Current plans for the pension dashboard, however, focus exclusively on pensions, and are in their early stages.

Origo, the fintech company owned by a group of life insurance companies, is in the process of building a "prototype" pension dashboard under the auspices of the Association of British Insurers, which it will demonstrate to Treasury at the end of March.

Mr Moss said this initial dashboard would provide financial advisers with much more comprehensive information on their clients' investments, overcoming "one of the major barriers" to providing good advice.

But he said more was needed.

"[E]ven when the dashboard is fully operational it will only be part of what is needed as pensions play a reduced role in consumers’ retirement plans, as Isas and Lifetime Isas become more prevalent," he said.

"Today, retirement planning involves more than simply looking at pensions and it’s important a person’s full financial picture is taken into account to ensure they get the guidance and advice they really need."

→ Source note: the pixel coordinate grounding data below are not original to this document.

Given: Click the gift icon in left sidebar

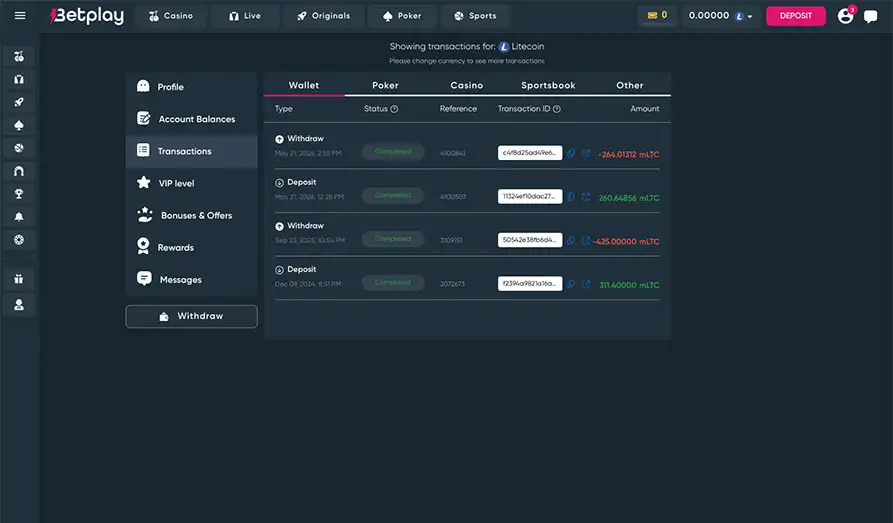Looking at the screenshot, I should tap(19, 279).
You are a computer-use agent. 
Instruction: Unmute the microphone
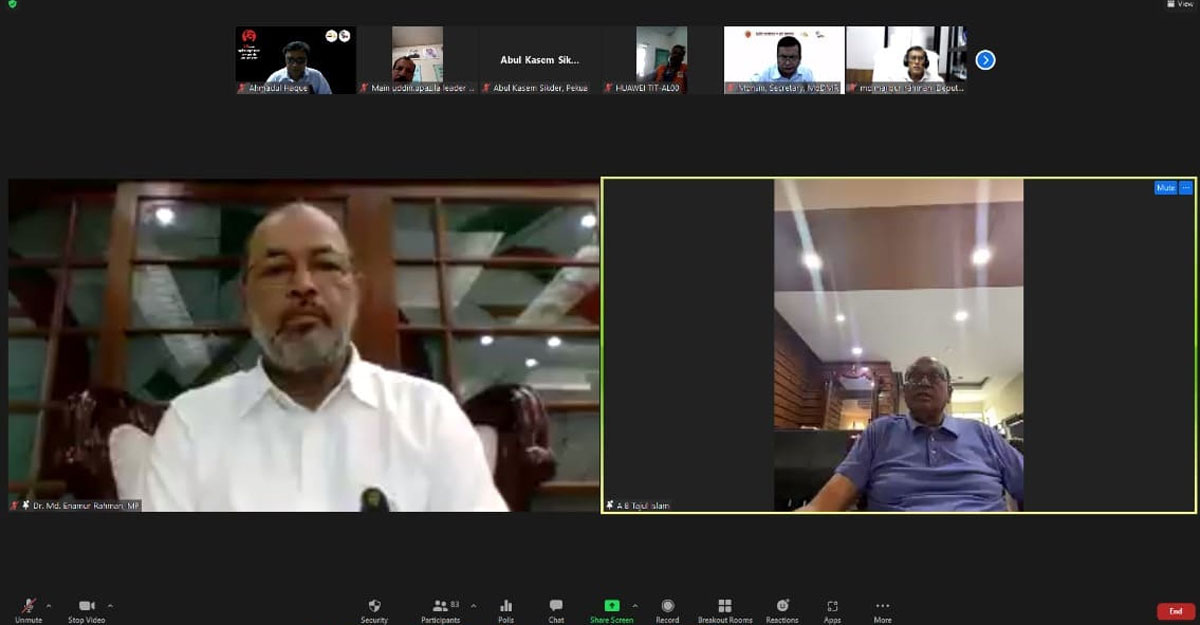coord(29,609)
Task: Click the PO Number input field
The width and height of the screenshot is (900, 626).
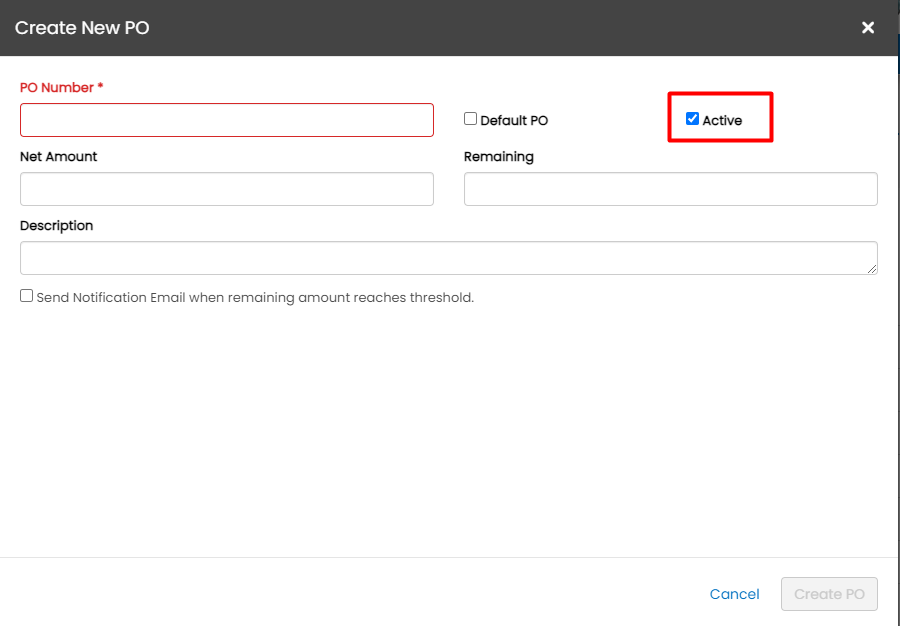Action: (x=226, y=120)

A spokesperson for the ABI said the work currently being done by Origo would act as a "springboard" to other developments, and could eventually be extended to Isas and other investments.

When former chancellor George Osborne announced the Lifetime Isa in last year's March budget, it was viewed as a watered down version of his much more controversial idea for a "pension Isa". 

But despite its £4,000 a year annual limit (compared to £40,000 a year for pensions), and the fact that employers cannot contribute to it, the pensions industry has viewed the Lisa as a direct challenge to pensions, in particular to auto-enrolment.

Prominent critics include two former pensions ministers, Sir Steve Webb and Baroness (Ros) Altmann.

As a result of this opposition, very few pension providers have committed to offering a Lisa.

Only two - Hargreaves Lansdown and The Share Centre - have publicly confirmed they will have a product ready for market in April, while mutual OneFamily has said it is "exploring" the market.

The Lisa can only be opened by people under 40, meaning it is off limits for most financial advisers, whose clients are generally over 40.